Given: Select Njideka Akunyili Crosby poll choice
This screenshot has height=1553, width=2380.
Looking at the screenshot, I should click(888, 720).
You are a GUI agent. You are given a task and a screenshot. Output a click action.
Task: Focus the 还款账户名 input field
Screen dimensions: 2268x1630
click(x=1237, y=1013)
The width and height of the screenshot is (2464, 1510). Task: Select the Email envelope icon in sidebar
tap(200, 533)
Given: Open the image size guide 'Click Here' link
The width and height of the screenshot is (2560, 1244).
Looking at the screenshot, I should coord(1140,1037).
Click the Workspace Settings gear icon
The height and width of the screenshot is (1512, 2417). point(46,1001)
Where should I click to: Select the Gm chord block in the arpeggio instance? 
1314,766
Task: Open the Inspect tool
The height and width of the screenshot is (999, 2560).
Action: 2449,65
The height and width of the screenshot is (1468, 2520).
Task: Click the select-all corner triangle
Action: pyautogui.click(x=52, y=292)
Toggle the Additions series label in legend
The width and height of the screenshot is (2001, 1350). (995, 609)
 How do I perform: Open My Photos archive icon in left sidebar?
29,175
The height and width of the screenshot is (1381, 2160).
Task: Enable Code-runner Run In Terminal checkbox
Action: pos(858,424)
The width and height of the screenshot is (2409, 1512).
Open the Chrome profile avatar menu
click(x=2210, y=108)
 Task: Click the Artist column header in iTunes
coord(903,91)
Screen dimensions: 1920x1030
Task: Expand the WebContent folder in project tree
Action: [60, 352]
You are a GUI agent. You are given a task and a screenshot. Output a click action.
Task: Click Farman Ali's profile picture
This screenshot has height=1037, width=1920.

[Task requirements]:
Each of the records should be written out again, exactly as it reads.

[Output below]:
Given: Select Njideka Akunyili Crosby poll choice
This screenshot has height=1553, width=2380.
Looking at the screenshot, I should click(888, 720).
You are a GUI agent. You are given a task and a screenshot. Output a click action.
Task: Focus the 还款账户名 input field
Screen dimensions: 2268x1630
click(x=1237, y=1013)
The width and height of the screenshot is (2464, 1510). Task: Select the Email envelope icon in sidebar
tap(200, 533)
Given: Open the image size guide 'Click Here' link
The width and height of the screenshot is (2560, 1244).
Looking at the screenshot, I should coord(1140,1037).
Click the Workspace Settings gear icon
The height and width of the screenshot is (1512, 2417). point(46,1001)
Where should I click to: Select the Gm chord block in the arpeggio instance? 
1314,766
Task: Open the Inspect tool
The height and width of the screenshot is (999, 2560).
Action: 2449,65
The height and width of the screenshot is (1468, 2520).
Task: Click the select-all corner triangle
Action: pyautogui.click(x=52, y=292)
Toggle the Additions series label in legend
The width and height of the screenshot is (2001, 1350). (995, 609)
 How do I perform: Open My Photos archive icon in left sidebar?
29,175
The height and width of the screenshot is (1381, 2160).
Task: Enable Code-runner Run In Terminal checkbox
Action: pos(858,424)
The width and height of the screenshot is (2409, 1512).
Open the Chrome profile avatar menu
click(x=2210, y=108)
 Task: Click the Artist column header in iTunes
coord(903,91)
Screen dimensions: 1920x1030
Task: Expand the WebContent folder in project tree
Action: [60, 352]
You are a GUI agent. You are given a task and a screenshot. Output a click action.
Task: Click Farman Ali's profile picture
This screenshot has height=1037, width=1920.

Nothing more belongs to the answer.